- _TEXT PROVIDED_
==========

This sounds pretty cool! Maybe don't need the D-Pad after all?

I'm excited to see the Dual Pixel AF in action...


----------



## Jan Jasinski (Jul 2, 2013)

There's already a video of the 70D, it's actually smaller than the 60D!
http://m.usatoday.com/article/news/2480809


----------



## neuroanatomist (Jul 2, 2013)

Interesting and promising. Still not as fast as true phase AF, I expect. 

Still...I was considering the EOS M, but maybe I'll wait for the EOS M MkII with this technology...


----------



## expatinasia (Jul 2, 2013)

This is pretty big news for those that do shoot video. Does it have a headphone socket?


----------



## Rienzphotoz (Jul 2, 2013)

expatinasia said:


> Does it have a headphone socket?


Good question ... headphone socket will make this, already, incredible camera even more attractive.


----------



## Swphoto (Jul 2, 2013)

==========

- _COLLECTED DATA_
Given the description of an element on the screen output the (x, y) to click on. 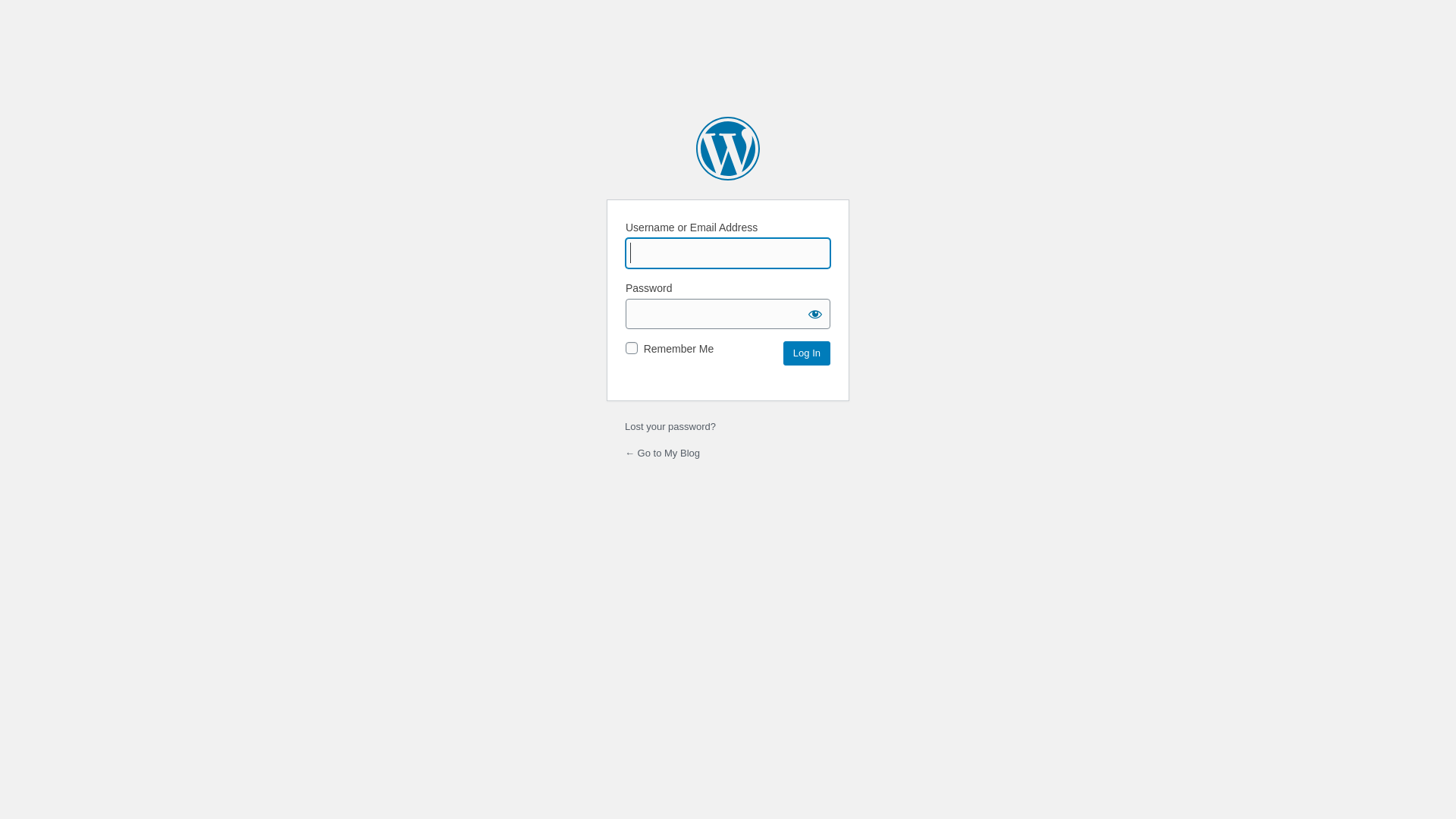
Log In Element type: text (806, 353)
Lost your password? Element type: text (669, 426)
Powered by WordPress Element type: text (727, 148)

==========

- _TASK TO COMPLETE_
Print the passage of the camera forum thread starting with "There's already a" and going on through "AF, I expect.", word for word.

- _ANSWER TO THIS PROBLEM_
There's already a video of the 70D, it's actually smaller than the 60D!
http://m.usatoday.com/article/news/2480809


----------



## neuroanatomist (Jul 2, 2013)

Interesting and promising. Still not as fast as true phase AF, I expect.